EXCERPT TO READ:
While there may have been some internal frustrations during that time, Draisaitl sees the benefit of being held back for development’s sake.

“A lot of times those steps back, let’s say going back to the AHL, going back to junior. In the long run, they’re so good for you and that was the case with me,” Draisaitl said.

“I thought I was ready. I wasn’t. I didn’t have an impact on games and didn’t have my confidence. I’d go back down and you’d build your confidence back up. Sometimes a step back, in the long run, brings you a lot further than maybe trying to just grind it out in that moment.”

Even if he only scored once during his six-game stay in Bakersfield, it was enough for the Oilers to bring him back.

“I did ask him, ‘what was your first thought going into your first game (called up from the AHL),’” said Mike Liut, Draisaitl’s agent. “He said, ‘I never want to see the American League again.’”

And he hasn’t looked back since. His rising point totals are an obvious sign of progression, but taking inspiration from one of his hockey idols, Detroit Red Wings legend Pavel Datsyuk, has helped him as well. The two met through former Oilers assistant coach and current Bakersfield Condors head coach Jay Woodcroft.

“I think over the years we’ve seen his faceoff numbers really pick up,” Woodcroft said. “Defensively, when he’s tracking back in his own end he can be a man on a mission just like Pavel was.”

Draisaitl has since progressed from budding star centre to superstar accomplice to Connor McDavid as the two hope to restore glory to Edmonton for the first time since 1990. The goal was not attained this past year despite the team’s unique home ice advantage in the Edmonton bubble, amidst a backdrop of rising coronavirus concern and protests against systemic racism and police brutality.

Ahead of their series opener against Chicago, the Oilers were part of a pregame ceremony that saw Minnesota Wild defenceman Matt Dumba deliver a powerful speech and take a knee during the U.S. national anthem with two Black players — Chicago goalie Malcolm Subban and Oilers defenceman Darnell Nurse — by his side.

Draisaitl praised Dumba for his speech, remarking at how touching it was while crediting the NHL’s efforts at encouraging diversity.

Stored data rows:
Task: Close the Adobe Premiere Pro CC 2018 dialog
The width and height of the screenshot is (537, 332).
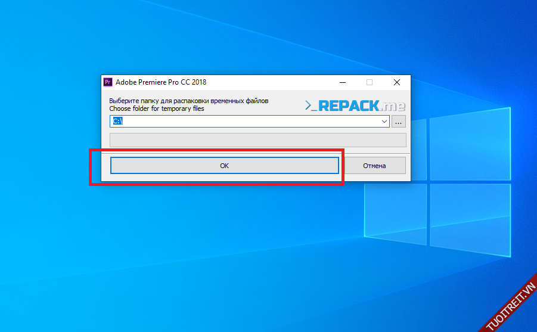Action: pos(397,82)
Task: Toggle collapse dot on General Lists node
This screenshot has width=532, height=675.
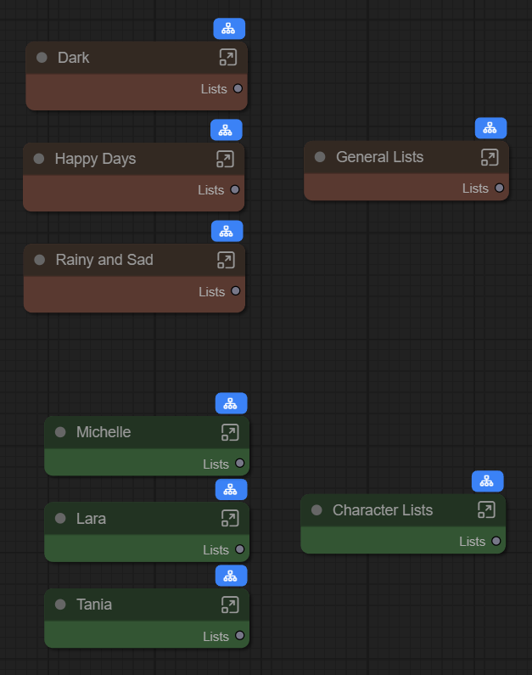Action: [x=320, y=157]
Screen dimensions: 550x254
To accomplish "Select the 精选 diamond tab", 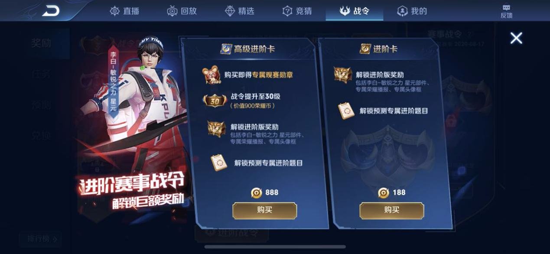I will pos(240,11).
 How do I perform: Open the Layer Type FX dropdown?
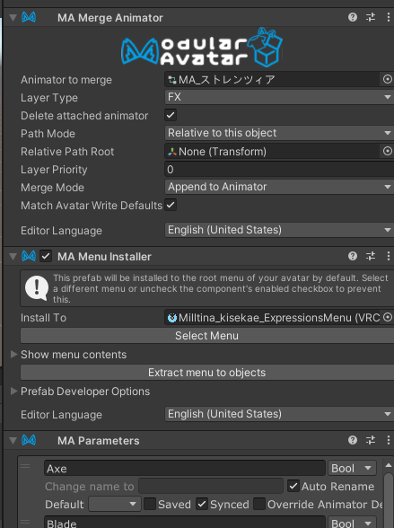click(x=279, y=97)
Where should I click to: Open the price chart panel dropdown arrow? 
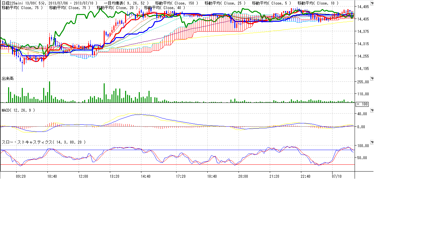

ACTIVITY 1: Decide whether each statement agrees with the Draisaitl article: (a) Draisaitl scored once during his six-game stay in Bakersfield; (b) Jay Woodcroft is Draisaitl's agent; (c) Matt Dumba took a knee during the U.S. national anthem. Answer yes or no for each, quoting the deciding words of the article.
ACTIVITY 2: Write a continuation of the Draisaitl article, starting after its final sentence.
The rows are not needed for what comes next.

RESULT 1:
(a) Yes: "Even if he only scored once during his six-game stay in Bakersfield"
(b) No: "said Mike Liut, Draisaitl’s agent"
(c) Yes: "take a knee during the U.S. national anthem"

RESULT 2:
“I think the NHL is doing a good job of reaching out to people and having their voice and making sure no matter what race, or where you’re from, or what nationality, or (whether you’re a) girl, a female, we’re all the same. We all stand by that,” Draisaitl said.

But while Dumba raised his fist in solidarity with the Black Lives Matter movement, and other players did take the opportunity to kneel, a great majority of the league’s players didn’t go beyond boilerplate attempts to show they “skated” for Black lives.

“Some people feel like that’s the right thing to do and for them, that is the right thing to do and maybe others don’t think that’s the right thing to do in that moment,” Draisaitl said when asked why more white players didn’t perform other acts of solidarity with Dumba. “A lot of it is situational in that moment. How you feel, what you’re thinking. I think it’s hard to pinpoint that everyone has to do a certain thing or does not have to do a certain thing.”

Ultimately, the Oilers’ stay in the bubble lasted all of four games as Chicago eliminated them in their play-in series. The team is still trying to find consistent footing in the playoffs as they hope to ascend to Cup contender status. But it’s not as if Draisaitl doesn’t have help.

Despite the departures of Yakupov, Hall and Eberle, the Oilers remain in a position of luxury down the middle thanks to the smorgasbord of first-round picks they’ve accumulated over the last decade.

Two of the last four Hart Trophy winners, Draisaitl and McDavid, are the key cogs of the organization and will determine if the Oilers ever reach the heights reached by giants like Wayne Gretzky and Mark Messier.

But how close are they to that summit?

“I think we’re a lot closer than people give us credit for,” Draisaitl said. “We were fighting for first in our division all season long and we were two points back when the pause hit. We had a good year. Obviously, we didn’t play the way we wanted to or expected to in the playoffs. I think we’ll be back stronger next season.”

What’s another year for Oilers fans, who’ve already had to be patient for nearly 30 years. Draisaitl is a perfect example that good things come to those who wait.